Question

I recently installed the Visual Studio 11 Developer Preview. While playing with threads and futures, I came around this setup:

#include <future>
#include <iostream>

int foo(unsigned a, unsigned b)
{
    return 5;
}

int main()
{
    std::future<int> f = std::async(foo, 5, 7);
    std::cout << f.get();
}

So, very simple. But since there are two arguments for "foo", VS 11 doesn't want to compile it. (However, g++ does: http://ideone.com/ANrPj) (The runtime error is no problem: std::future exception on gcc experimental implementation of C++0x) (VS 11 errormessage: http://pastebin.com/F9Xunh2s)

I'm a little confused right now, since this error seems extremely obvious to me, even if it is a developer preview. So my questions are:

  • Is this code correct according to the C++11 standard?
  • Is this bug already known/reported?
Was it helpful?

Solution

Try below adhoc workaround. (I tried at Visual Studio 11 Beta)

std::future<int> f = std::async(std::launch::any, foo, 5, 7);

As C++11 standards function std::async() has two overloads, but MSVC/CRT can't do correct overload resolution. Furthermore std::launch::any is NOT a part of standard. (it requires std::launch::async|std::launch::deferred, but they can't compile again)

OTHER TIPS

std::future is supposed to be a variadic template. This is what allows you to pass an arbitrary number of arguments to the function being invoked asynchronously.

Unfortunately, the current preview of VS 11 doesn't support variadic templates, which means it doesn't have the mechanism for you to pass more than one argument to the function.

Bottom line: VS is wrong.

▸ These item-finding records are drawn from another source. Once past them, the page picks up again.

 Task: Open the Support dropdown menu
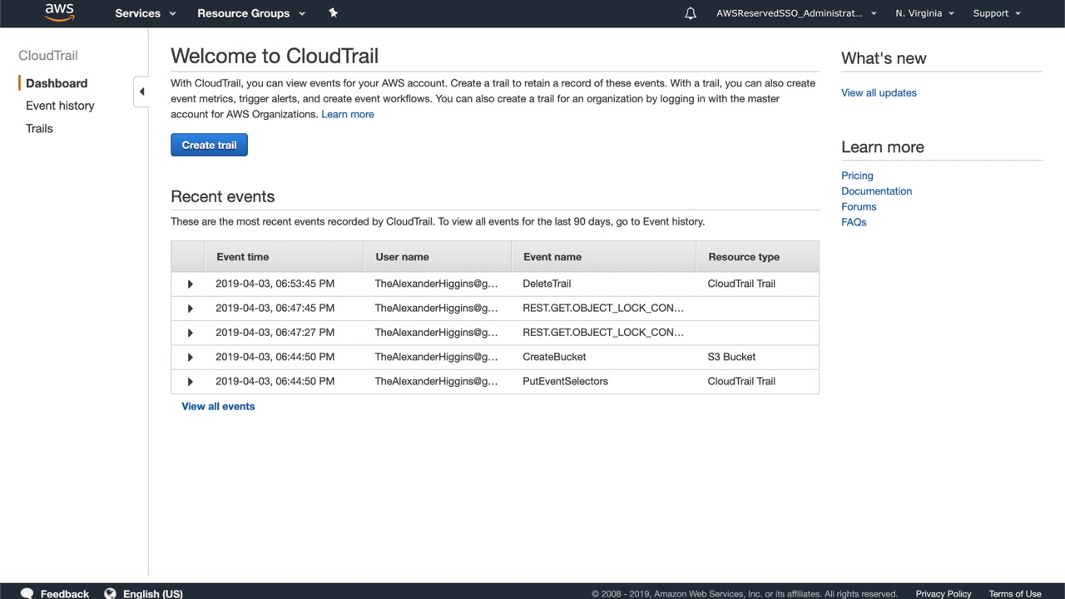(996, 13)
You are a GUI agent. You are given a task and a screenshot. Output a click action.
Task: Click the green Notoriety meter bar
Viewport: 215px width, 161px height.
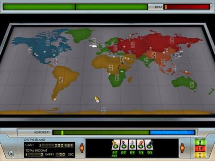(x=101, y=133)
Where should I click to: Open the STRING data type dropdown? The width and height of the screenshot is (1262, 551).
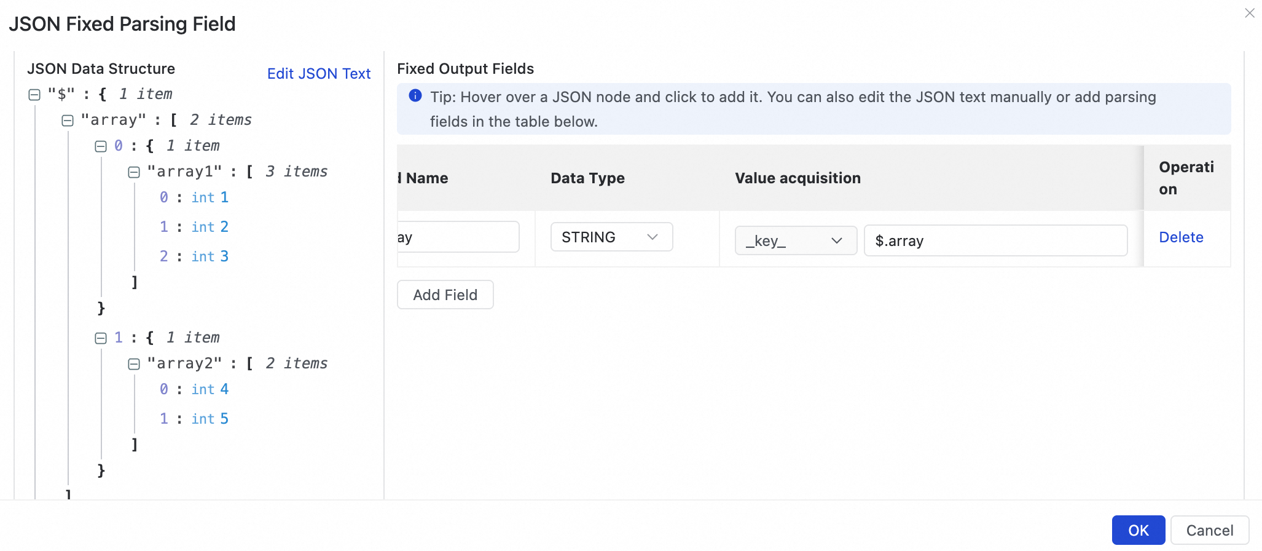pos(611,237)
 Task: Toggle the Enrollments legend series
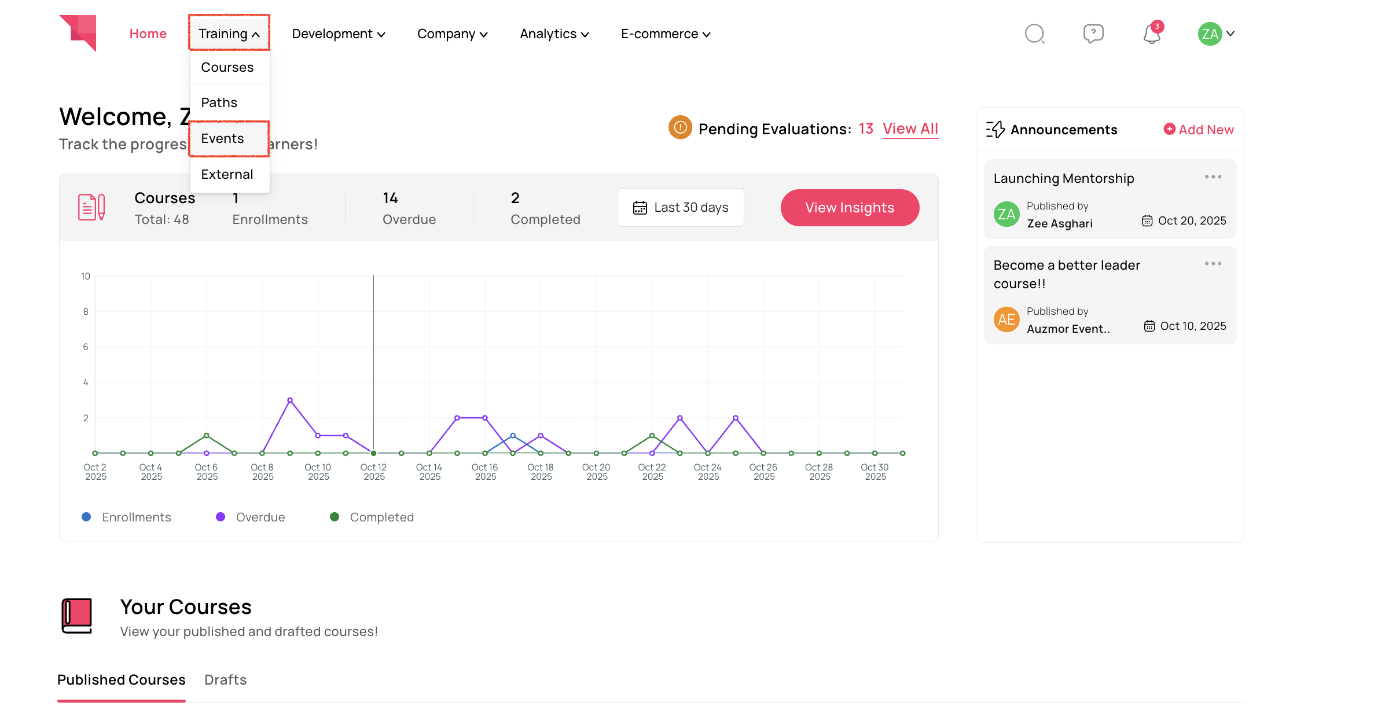[x=127, y=517]
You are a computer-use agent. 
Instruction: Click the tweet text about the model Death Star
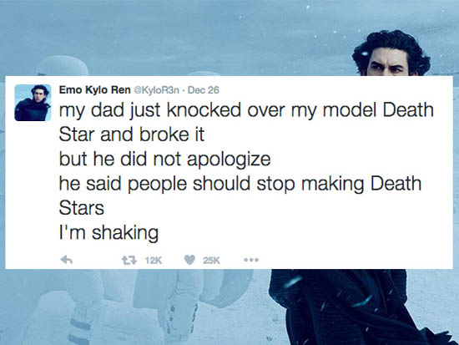pos(246,170)
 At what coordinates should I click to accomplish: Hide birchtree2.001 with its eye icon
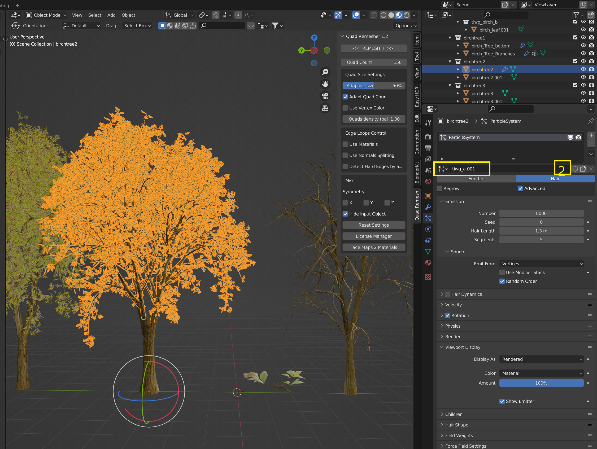(x=583, y=77)
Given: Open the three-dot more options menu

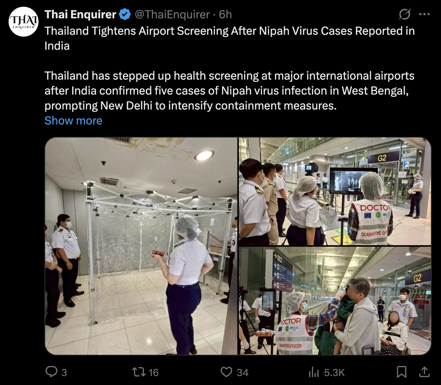Looking at the screenshot, I should (x=425, y=14).
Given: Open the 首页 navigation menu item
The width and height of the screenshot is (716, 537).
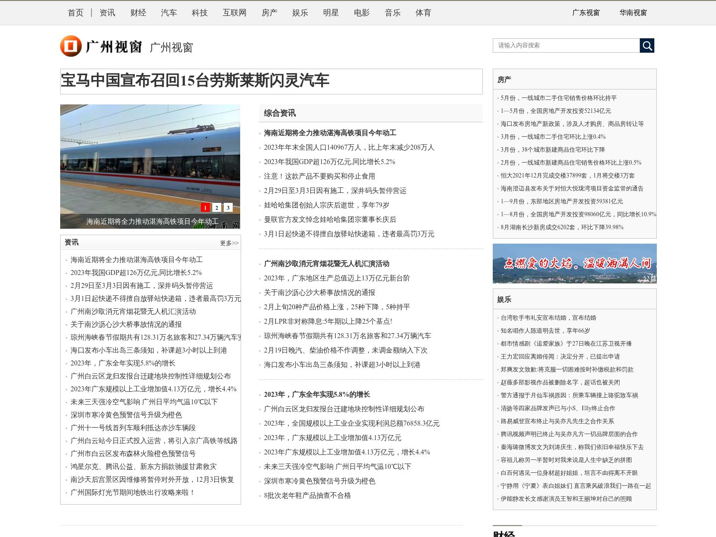Looking at the screenshot, I should pos(76,13).
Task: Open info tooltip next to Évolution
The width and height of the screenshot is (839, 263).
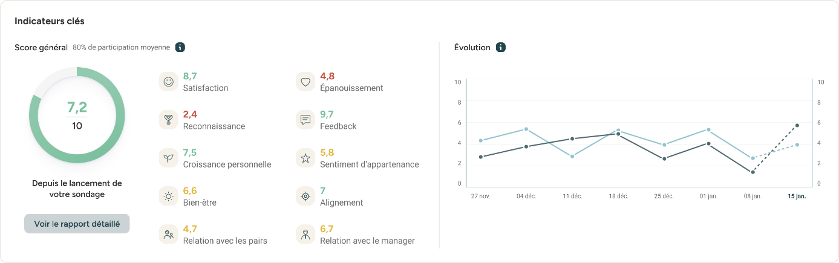Action: [x=500, y=47]
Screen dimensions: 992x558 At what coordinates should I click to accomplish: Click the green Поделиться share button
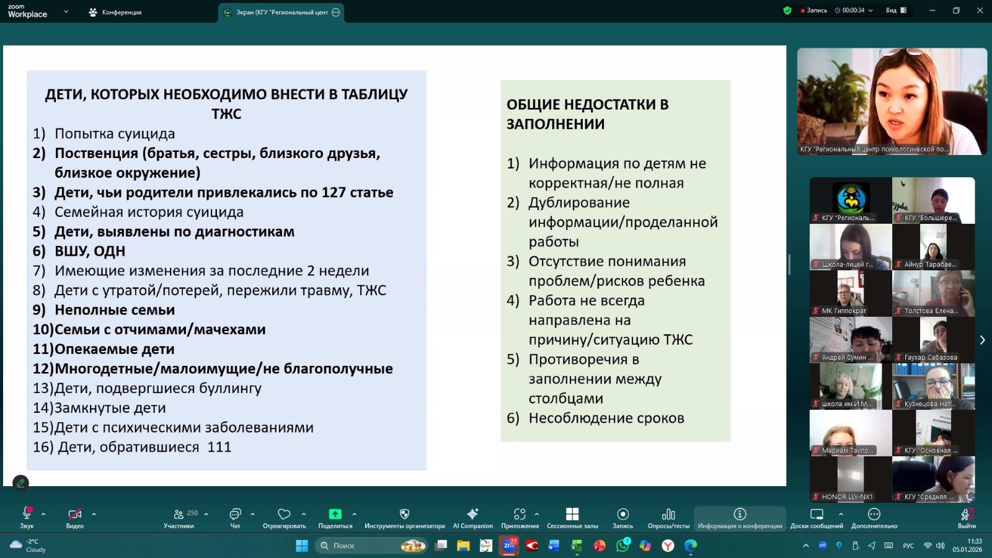click(335, 517)
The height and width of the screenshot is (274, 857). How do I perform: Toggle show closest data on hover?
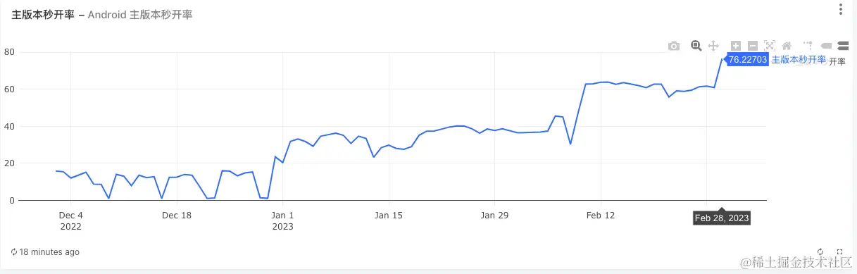pyautogui.click(x=826, y=46)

I'm not sure if anybody has reported this as a bug, but it's a direct consequence of a fact that's already well known, so reporting it probably wouldn't/won't do a whole lot of good other than indirectly adding a vote that variadic templates are important.

If you look on the VC++ News page, they (currently) have a link to a survey that's supposed to allow you to indicate priorities you'd assign to conformance with various C++11 features. Unfortunately it seems to be offline, at least at the moment. When you can, filling it in to indicate that you consider variadic templates a high priority has at least some chance of doing some good for this (though I obviously can't guarantee anything).